- **Exercise prompt**:
All that is needed is the listing, transcribed exactly and in full.

- **Exercise data**:
"""

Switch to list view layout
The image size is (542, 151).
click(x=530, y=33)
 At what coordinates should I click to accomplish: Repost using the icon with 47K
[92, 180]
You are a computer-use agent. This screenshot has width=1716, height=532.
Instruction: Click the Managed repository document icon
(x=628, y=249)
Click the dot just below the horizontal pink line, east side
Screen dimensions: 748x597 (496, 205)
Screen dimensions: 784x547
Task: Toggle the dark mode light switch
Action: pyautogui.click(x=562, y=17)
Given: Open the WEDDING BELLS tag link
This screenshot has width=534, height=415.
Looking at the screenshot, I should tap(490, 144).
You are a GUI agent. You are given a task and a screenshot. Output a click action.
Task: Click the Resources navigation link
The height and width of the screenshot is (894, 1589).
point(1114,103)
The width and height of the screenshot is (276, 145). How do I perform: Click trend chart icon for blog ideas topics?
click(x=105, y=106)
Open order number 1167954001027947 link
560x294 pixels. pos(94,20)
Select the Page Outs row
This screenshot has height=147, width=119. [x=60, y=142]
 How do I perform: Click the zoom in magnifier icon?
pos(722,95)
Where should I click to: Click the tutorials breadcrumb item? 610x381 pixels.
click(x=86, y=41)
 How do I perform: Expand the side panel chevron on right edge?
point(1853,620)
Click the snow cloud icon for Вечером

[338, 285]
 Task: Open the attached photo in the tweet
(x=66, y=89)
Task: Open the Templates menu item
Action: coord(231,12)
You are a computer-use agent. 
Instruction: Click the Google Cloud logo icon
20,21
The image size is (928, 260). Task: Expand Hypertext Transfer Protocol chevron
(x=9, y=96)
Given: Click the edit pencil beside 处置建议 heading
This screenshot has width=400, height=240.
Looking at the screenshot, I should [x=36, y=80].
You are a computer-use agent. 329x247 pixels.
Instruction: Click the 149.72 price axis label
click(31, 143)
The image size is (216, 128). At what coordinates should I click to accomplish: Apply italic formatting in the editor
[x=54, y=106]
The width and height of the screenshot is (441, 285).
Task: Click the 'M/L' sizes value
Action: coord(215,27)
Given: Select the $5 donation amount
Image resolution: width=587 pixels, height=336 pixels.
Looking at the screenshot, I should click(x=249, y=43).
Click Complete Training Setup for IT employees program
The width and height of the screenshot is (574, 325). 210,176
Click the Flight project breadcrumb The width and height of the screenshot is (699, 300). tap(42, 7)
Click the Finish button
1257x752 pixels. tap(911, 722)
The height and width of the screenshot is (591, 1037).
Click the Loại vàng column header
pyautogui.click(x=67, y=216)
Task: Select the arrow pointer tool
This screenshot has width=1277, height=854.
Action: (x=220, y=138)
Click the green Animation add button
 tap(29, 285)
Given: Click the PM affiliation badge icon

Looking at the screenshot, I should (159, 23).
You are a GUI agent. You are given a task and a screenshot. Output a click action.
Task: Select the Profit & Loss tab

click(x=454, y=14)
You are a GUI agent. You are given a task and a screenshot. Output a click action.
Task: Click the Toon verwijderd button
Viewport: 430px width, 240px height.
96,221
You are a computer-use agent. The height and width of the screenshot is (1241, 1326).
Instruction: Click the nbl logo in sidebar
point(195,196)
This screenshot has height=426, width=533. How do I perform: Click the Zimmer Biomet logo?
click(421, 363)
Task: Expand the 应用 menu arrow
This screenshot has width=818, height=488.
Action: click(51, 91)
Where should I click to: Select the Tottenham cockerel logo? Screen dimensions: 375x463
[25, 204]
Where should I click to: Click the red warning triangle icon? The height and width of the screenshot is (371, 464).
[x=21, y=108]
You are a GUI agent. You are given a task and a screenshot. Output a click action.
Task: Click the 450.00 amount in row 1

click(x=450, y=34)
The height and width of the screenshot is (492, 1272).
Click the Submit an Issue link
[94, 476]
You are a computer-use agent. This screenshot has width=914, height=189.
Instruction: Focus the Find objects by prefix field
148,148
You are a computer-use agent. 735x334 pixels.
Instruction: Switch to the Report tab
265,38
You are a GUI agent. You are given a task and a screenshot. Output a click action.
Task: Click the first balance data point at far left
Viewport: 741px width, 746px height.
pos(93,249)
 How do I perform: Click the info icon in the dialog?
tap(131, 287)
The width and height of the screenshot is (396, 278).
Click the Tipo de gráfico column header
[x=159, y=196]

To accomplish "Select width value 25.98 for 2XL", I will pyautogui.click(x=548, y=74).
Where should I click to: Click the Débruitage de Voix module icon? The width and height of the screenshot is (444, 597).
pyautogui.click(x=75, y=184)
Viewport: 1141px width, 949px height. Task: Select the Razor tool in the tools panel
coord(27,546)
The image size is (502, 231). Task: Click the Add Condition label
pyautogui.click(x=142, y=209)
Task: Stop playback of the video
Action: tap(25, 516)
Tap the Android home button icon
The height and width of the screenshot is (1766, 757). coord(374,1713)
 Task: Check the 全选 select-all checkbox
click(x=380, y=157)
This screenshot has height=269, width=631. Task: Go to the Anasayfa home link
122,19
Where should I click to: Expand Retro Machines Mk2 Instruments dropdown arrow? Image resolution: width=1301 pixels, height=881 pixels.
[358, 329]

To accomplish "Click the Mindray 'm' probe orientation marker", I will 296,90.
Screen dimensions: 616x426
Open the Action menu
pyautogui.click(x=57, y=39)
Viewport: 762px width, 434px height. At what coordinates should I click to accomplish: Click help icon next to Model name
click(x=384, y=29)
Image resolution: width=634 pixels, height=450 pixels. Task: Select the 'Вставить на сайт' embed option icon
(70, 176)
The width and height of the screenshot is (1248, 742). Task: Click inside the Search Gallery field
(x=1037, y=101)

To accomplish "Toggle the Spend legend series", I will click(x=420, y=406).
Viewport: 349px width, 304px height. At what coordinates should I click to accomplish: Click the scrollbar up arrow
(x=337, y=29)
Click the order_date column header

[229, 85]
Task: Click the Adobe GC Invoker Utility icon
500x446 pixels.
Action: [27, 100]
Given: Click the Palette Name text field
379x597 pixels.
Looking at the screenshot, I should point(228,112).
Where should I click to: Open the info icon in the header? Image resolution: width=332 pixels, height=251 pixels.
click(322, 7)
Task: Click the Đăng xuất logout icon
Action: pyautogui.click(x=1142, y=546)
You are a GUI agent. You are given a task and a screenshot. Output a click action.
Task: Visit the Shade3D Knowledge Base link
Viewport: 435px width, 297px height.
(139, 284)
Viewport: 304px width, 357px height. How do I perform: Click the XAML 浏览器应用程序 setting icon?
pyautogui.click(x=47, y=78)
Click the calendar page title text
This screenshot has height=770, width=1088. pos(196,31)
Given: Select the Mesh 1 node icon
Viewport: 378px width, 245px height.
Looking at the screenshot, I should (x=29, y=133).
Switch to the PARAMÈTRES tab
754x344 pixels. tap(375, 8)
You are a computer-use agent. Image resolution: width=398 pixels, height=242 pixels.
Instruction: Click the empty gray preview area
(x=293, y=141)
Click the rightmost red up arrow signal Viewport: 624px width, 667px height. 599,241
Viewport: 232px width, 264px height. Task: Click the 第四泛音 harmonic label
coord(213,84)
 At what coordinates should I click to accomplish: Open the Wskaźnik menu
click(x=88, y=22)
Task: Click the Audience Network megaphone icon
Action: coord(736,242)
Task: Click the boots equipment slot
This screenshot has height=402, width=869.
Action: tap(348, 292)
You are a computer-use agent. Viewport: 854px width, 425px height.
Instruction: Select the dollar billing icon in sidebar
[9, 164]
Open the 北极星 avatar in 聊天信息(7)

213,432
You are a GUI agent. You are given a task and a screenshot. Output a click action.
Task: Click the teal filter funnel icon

"""

- **Written answer**:
Switch to list view layout
The image size is (542, 151).
click(x=530, y=33)
 At what coordinates should I click to accomplish: Repost using the icon with 47K
[92, 180]
You are a computer-use agent. This screenshot has width=1716, height=532.
Instruction: Click the Managed repository document icon
(x=628, y=249)
Click the dot just below the horizontal pink line, east side
Screen dimensions: 748x597 (496, 205)
Screen dimensions: 784x547
Task: Toggle the dark mode light switch
Action: pyautogui.click(x=562, y=17)
Given: Open the WEDDING BELLS tag link
This screenshot has width=534, height=415.
Looking at the screenshot, I should tap(490, 144).
You are a GUI agent. You are given a task and a screenshot. Output a click action.
Task: Click the Resources navigation link
The height and width of the screenshot is (894, 1589).
point(1114,103)
The width and height of the screenshot is (276, 145). How do I perform: Click trend chart icon for blog ideas topics?
click(x=105, y=106)
Open order number 1167954001027947 link
560x294 pixels. pos(94,20)
Select the Page Outs row
This screenshot has height=147, width=119. [x=60, y=142]
 How do I perform: Click the zoom in magnifier icon?
pos(722,95)
Where should I click to: Click the tutorials breadcrumb item? 610x381 pixels.
click(x=86, y=41)
 How do I perform: Expand the side panel chevron on right edge?
point(1853,620)
Click the snow cloud icon for Вечером

[338, 285]
 Task: Open the attached photo in the tweet
(x=66, y=89)
Task: Open the Templates menu item
Action: coord(231,12)
You are a computer-use agent. 
Instruction: Click the Google Cloud logo icon
20,21
The image size is (928, 260). Task: Expand Hypertext Transfer Protocol chevron
(x=9, y=96)
Given: Click the edit pencil beside 处置建议 heading
This screenshot has width=400, height=240.
Looking at the screenshot, I should [x=36, y=80].
You are a computer-use agent. 329x247 pixels.
Instruction: Click the 149.72 price axis label
click(31, 143)
The image size is (216, 128). At what coordinates should I click to accomplish: Apply italic formatting in the editor
[x=54, y=106]
The width and height of the screenshot is (441, 285).
Task: Click the 'M/L' sizes value
Action: coord(215,27)
Given: Select the $5 donation amount
Image resolution: width=587 pixels, height=336 pixels.
Looking at the screenshot, I should click(x=249, y=43).
Click Complete Training Setup for IT employees program
The width and height of the screenshot is (574, 325). 210,176
Click the Flight project breadcrumb The width and height of the screenshot is (699, 300). tap(42, 7)
Click the Finish button
1257x752 pixels. tap(911, 722)
The height and width of the screenshot is (591, 1037).
Click the Loại vàng column header
pyautogui.click(x=67, y=216)
Task: Select the arrow pointer tool
This screenshot has width=1277, height=854.
Action: (x=220, y=138)
Click the green Animation add button
 tap(29, 285)
Given: Click the PM affiliation badge icon

Looking at the screenshot, I should (159, 23).
You are a GUI agent. You are given a task and a screenshot. Output a click action.
Task: Select the Profit & Loss tab

click(x=454, y=14)
You are a GUI agent. You are given a task and a screenshot. Output a click action.
Task: Click the Toon verwijderd button
Viewport: 430px width, 240px height.
96,221
You are a computer-use agent. The height and width of the screenshot is (1241, 1326).
Instruction: Click the nbl logo in sidebar
point(195,196)
This screenshot has height=426, width=533. How do I perform: Click the Zimmer Biomet logo?
click(421, 363)
Task: Expand the 应用 menu arrow
This screenshot has width=818, height=488.
Action: click(51, 91)
Where should I click to: Select the Tottenham cockerel logo? Screen dimensions: 375x463
[25, 204]
Where should I click to: Click the red warning triangle icon? The height and width of the screenshot is (371, 464).
[x=21, y=108]
You are a GUI agent. You are given a task and a screenshot. Output a click action.
Task: Click the 450.00 amount in row 1

click(x=450, y=34)
The height and width of the screenshot is (492, 1272).
Click the Submit an Issue link
[94, 476]
You are a computer-use agent. This screenshot has width=914, height=189.
Instruction: Focus the Find objects by prefix field
148,148
You are a computer-use agent. 735x334 pixels.
Instruction: Switch to the Report tab
265,38
You are a GUI agent. You are given a task and a screenshot. Output a click action.
Task: Click the first balance data point at far left
Viewport: 741px width, 746px height.
pos(93,249)
 How do I perform: Click the info icon in the dialog?
tap(131, 287)
The width and height of the screenshot is (396, 278).
Click the Tipo de gráfico column header
[x=159, y=196]

To accomplish "Select width value 25.98 for 2XL", I will pyautogui.click(x=548, y=74).
Where should I click to: Click the Débruitage de Voix module icon? The width and height of the screenshot is (444, 597).
pyautogui.click(x=75, y=184)
Viewport: 1141px width, 949px height. Task: Select the Razor tool in the tools panel
coord(27,546)
The image size is (502, 231). Task: Click the Add Condition label
pyautogui.click(x=142, y=209)
Task: Stop playback of the video
Action: tap(25, 516)
Tap the Android home button icon
The height and width of the screenshot is (1766, 757). coord(374,1713)
 Task: Check the 全选 select-all checkbox
click(x=380, y=157)
This screenshot has height=269, width=631. Task: Go to the Anasayfa home link
122,19
Where should I click to: Expand Retro Machines Mk2 Instruments dropdown arrow? Image resolution: width=1301 pixels, height=881 pixels.
[358, 329]

To accomplish "Click the Mindray 'm' probe orientation marker", I will 296,90.
Screen dimensions: 616x426
Open the Action menu
pyautogui.click(x=57, y=39)
Viewport: 762px width, 434px height. At what coordinates should I click to accomplish: Click help icon next to Model name
click(x=384, y=29)
Image resolution: width=634 pixels, height=450 pixels. Task: Select the 'Вставить на сайт' embed option icon
(70, 176)
The width and height of the screenshot is (1248, 742). Task: Click inside the Search Gallery field
(x=1037, y=101)

To accomplish "Toggle the Spend legend series", I will click(x=420, y=406).
Viewport: 349px width, 304px height. At what coordinates should I click to accomplish: Click the scrollbar up arrow
(x=337, y=29)
Click the order_date column header

[229, 85]
Task: Click the Adobe GC Invoker Utility icon
500x446 pixels.
Action: [27, 100]
Given: Click the Palette Name text field
379x597 pixels.
Looking at the screenshot, I should point(228,112).
Where should I click to: Open the info icon in the header? Image resolution: width=332 pixels, height=251 pixels.
click(322, 7)
Task: Click the Đăng xuất logout icon
Action: pyautogui.click(x=1142, y=546)
You are a GUI agent. You are given a task and a screenshot. Output a click action.
Task: Visit the Shade3D Knowledge Base link
Viewport: 435px width, 297px height.
(139, 284)
Viewport: 304px width, 357px height. How do I perform: Click the XAML 浏览器应用程序 setting icon?
pyautogui.click(x=47, y=78)
Click the calendar page title text
This screenshot has height=770, width=1088. pos(196,31)
Given: Select the Mesh 1 node icon
Viewport: 378px width, 245px height.
Looking at the screenshot, I should (x=29, y=133).
Switch to the PARAMÈTRES tab
754x344 pixels. tap(375, 8)
You are a computer-use agent. Image resolution: width=398 pixels, height=242 pixels.
Instruction: Click the empty gray preview area
(x=293, y=141)
Click the rightmost red up arrow signal Viewport: 624px width, 667px height. 599,241
Viewport: 232px width, 264px height. Task: Click the 第四泛音 harmonic label
coord(213,84)
 At what coordinates should I click to accomplish: Open the Wskaźnik menu
click(x=88, y=22)
Task: Click the Audience Network megaphone icon
Action: coord(736,242)
Task: Click the boots equipment slot
This screenshot has height=402, width=869.
Action: tap(348, 292)
You are a computer-use agent. Viewport: 854px width, 425px height.
Instruction: Select the dollar billing icon in sidebar
[9, 164]
Open the 北极星 avatar in 聊天信息(7)

213,432
You are a GUI agent. You are given a task and a screenshot. Output a click action.
Task: Click the teal filter funnel icon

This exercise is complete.